Civic Research

These are some of the core, thematic issues that social scientists are asking about civil society.  If there’s an issue you think should be added, let me know through the comments or @jsradford! [These summaries will include links to posts related to these issues once they are available.]

  • Good Civil Society: There are many different ways to get involved in civic activity including clubs, community organizations, professional associations, and social movements.  However, not all forms of participation and types of groups are the same.  It matters whether you join the PTA or the KKK.  It matters whether the majority of funding goes to social service agencies, social enterprises, or social clubs.  The question of what kind of society we should live in does not only entail that people participate and organizations get funded, but also what makes for a good form of participation, that is, what characterizes the quality of participation and organization.
  • Professionalization of Civic Organizations: a significant trend over the past near-century is the growth of professional civic employees and bodiless, mail-order membership groups.  These create barriers to entry, occupational stratification, and a de-democratization of civic participation.  Simultaneously, they create new professional communities, standards, and knowledge which provide for accountability, higher productivity and innovation, and transferable skills.  These have very important consequences for civic engagement, political power, and social life.

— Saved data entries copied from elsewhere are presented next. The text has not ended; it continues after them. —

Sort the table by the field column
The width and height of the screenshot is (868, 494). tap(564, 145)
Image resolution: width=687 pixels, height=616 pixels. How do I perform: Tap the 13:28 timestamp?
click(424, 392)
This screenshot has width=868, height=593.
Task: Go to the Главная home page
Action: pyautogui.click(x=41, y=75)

  • Changing face of  Civic Participation: Over the past half-century, American’s civic participation (volunteerism, philanthropy, and social networking among other things) have declined as a whole.  However, different forms of participation have been increasing such as arts participation, internet-based networking, and do-it-yourself organizing.  While these patterns parallel others (such as professionalization and the rise of “new” social movements) they have distinct implications for communities, politics, businesses, and civic organizations.
  • New” Social Movements: In a post-60’s political world, social movements representing LGBTQ, globalization-oriented, and environmental causes are argued to represent a “new” form of social movement and an underlying, new set of political actions and cultural orientations.  The central question is are they new, particularly in what sense are they new, and, if so, what does that mean?  In addition, this will be a jumping off point for dicsussing the liberal-bias in social movement research where, for the past 40 years, the field has focused on the civil rights movement, its predecessors  its descendents and under-researched conservativism in America.